I can’t be the only one who has a problem with the idea of a giant reverse auction. I would hope that the FCC will have learned some lesson from the recent reverse auction for RDOF where much of the money awarded can best be described as a disaster. I foresee the following problems in holding one giant reverse auction:

  • First, the FCC gets to decide which areas are eligible for the reverse auction. They are not even remotely up to this task today and will not be ready for it in eighteen months. The revised FCC mapping is still going to use marketing speeds reported by ISPs to define places that have or do not have broadband. Since there are no real penalties for ISPs for claiming imaginary marketing speeds, this means there will still be plenty of rural communities that will wrongfully get left out of the funding process.
  • In an issue that nobody is discussing, the FCC also sets the amount of funding for each Census block based upon a lame model they use that pretends to understand local construction costs everywhere in the country. This was one of the big faults of the last reverse auction. The FCC model over-allocates grant funding to areas that have relatively low costs like the Midwest plains and badly under-allocates grant dollars where costs are much higher, like Appalachia. This may have been the biggest fatal flaw of the last reverse auction and badly disadvantages high-cost communities. The FCC has absolutely no business in estimating what it costs to bring broadband to rural America. But they must do so to hold a reverse auction and will again badly harm many parts of the country.
  • We’ve seen that federal billion-dollar giveaways attract bad actors to a reverse auctions. If this was a big problem in a $16 billion RDOF auction, imagine the mischief we’re going to see in an auction that is five times larger. The only way for the federal government to keep out bad actors is to somehow pre-qualify ISPs, and I don’t see the FCC having the backbone to tell ISPs they can’t participate.
  • There is no way to realistically include drastically different technologies in a reverse auction. Some of the bad actors will try to gain an advantage by claiming imaginary technologies. The FCC erroneously allowed bidders to claim gigabit fixed wireless for rural areas in the most recent reverse auction – a technology that does not exist. That’s going to happen again, but on a bigger scale. All of the WISPs who were eliminated from the last reverse auction for honestly bidding 100 Mbps speeds will have learned that they need to bid gigabit speeds. A mr fundamental issue is that if the federal government is going to spend $80 billion on broadband infrastructure, then we need to build a permanent solution like fiber and no short-lived technologies. This kind of money needs to create networks that will last a hundred years – not a decade.
  • In an auction of this size, most of the money is going to go to the largest ISPs – there is no other way to give away this much money. That frankly will be a national travesty. The big telcos purposefully let the rural telephone copper networks go to hell and so now we’ll reward them by giving them free money to build fiber so they can keep their rural monopolies.
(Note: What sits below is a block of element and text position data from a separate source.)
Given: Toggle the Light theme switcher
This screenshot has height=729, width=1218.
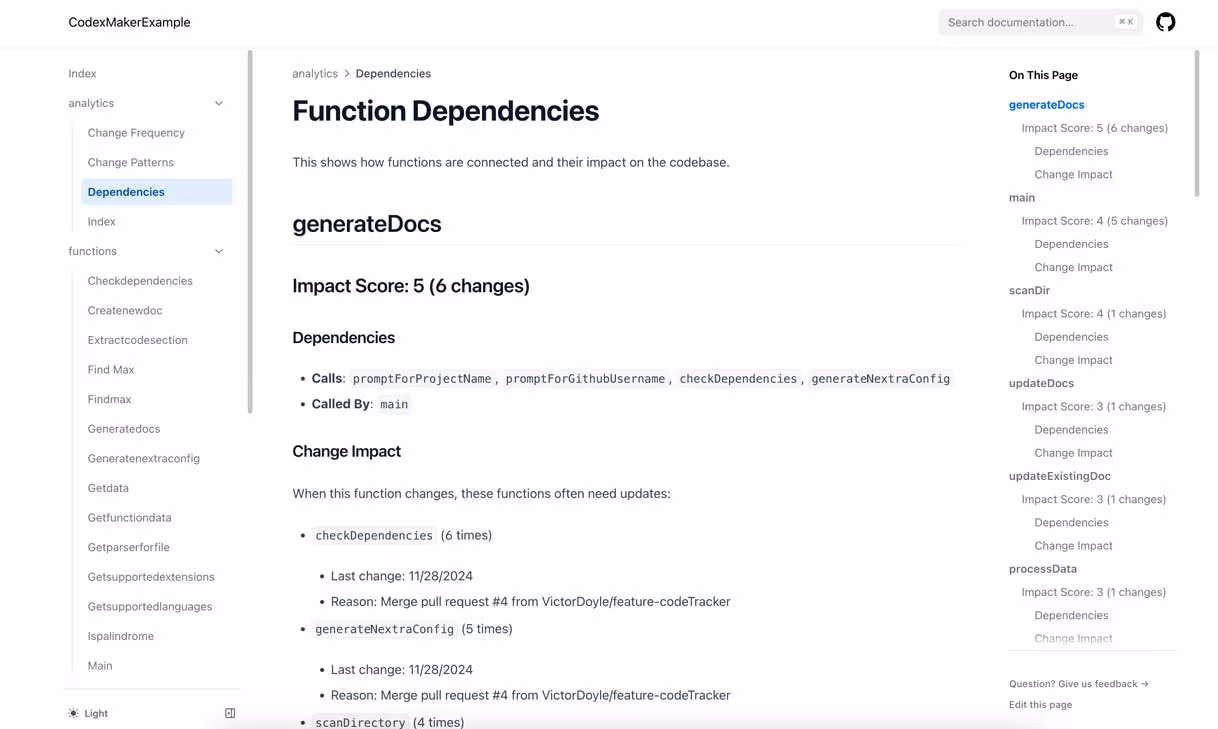Looking at the screenshot, I should [x=88, y=713].
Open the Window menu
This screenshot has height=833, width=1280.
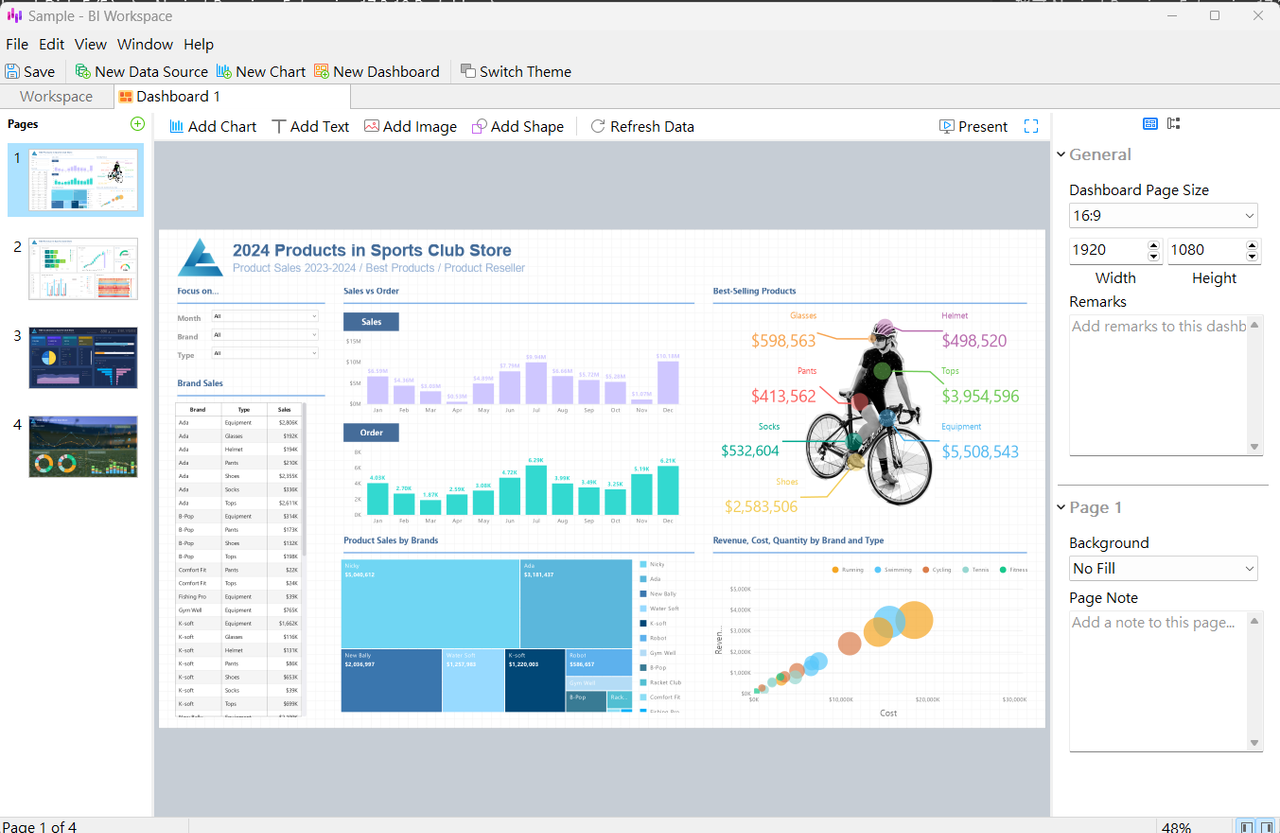pyautogui.click(x=145, y=44)
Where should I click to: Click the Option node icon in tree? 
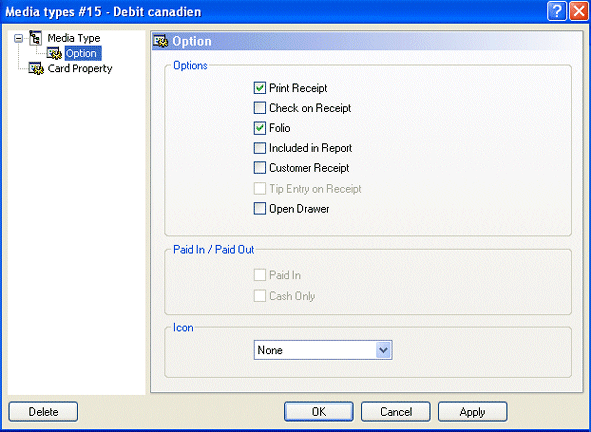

Some of these big telcos are never going to be good ISPs. Even if you hand them a free fiber network, they are going to pinch pennies on technicians and customer service. They won’t maintain the networks, and within fifteen years, newly built fiber networks will already be limping along. Fiber is an awesome technology, but it requires reinvestment in electronics and good maintenance practice, and the big telcos will never do the right thing in rural America.

There is another requirement that all of the grant projects be done at prevailing wages. That basically means paying city labor rates for rural construction. I understand that all of the infrastructure bills are considered as a jobs bills, but if prevailing wages add 20% to the cost of building fiber, then we’ll pay $80 billion for new networks that should only cost $64 million. This requirement also will have the insidious side effect of driving up the cost everywhere for fiber construction – because a grant of this magnitude is going to employ a majority of the work crews in the country. This grant will swamp the market and crews won’t work anywhere else for less.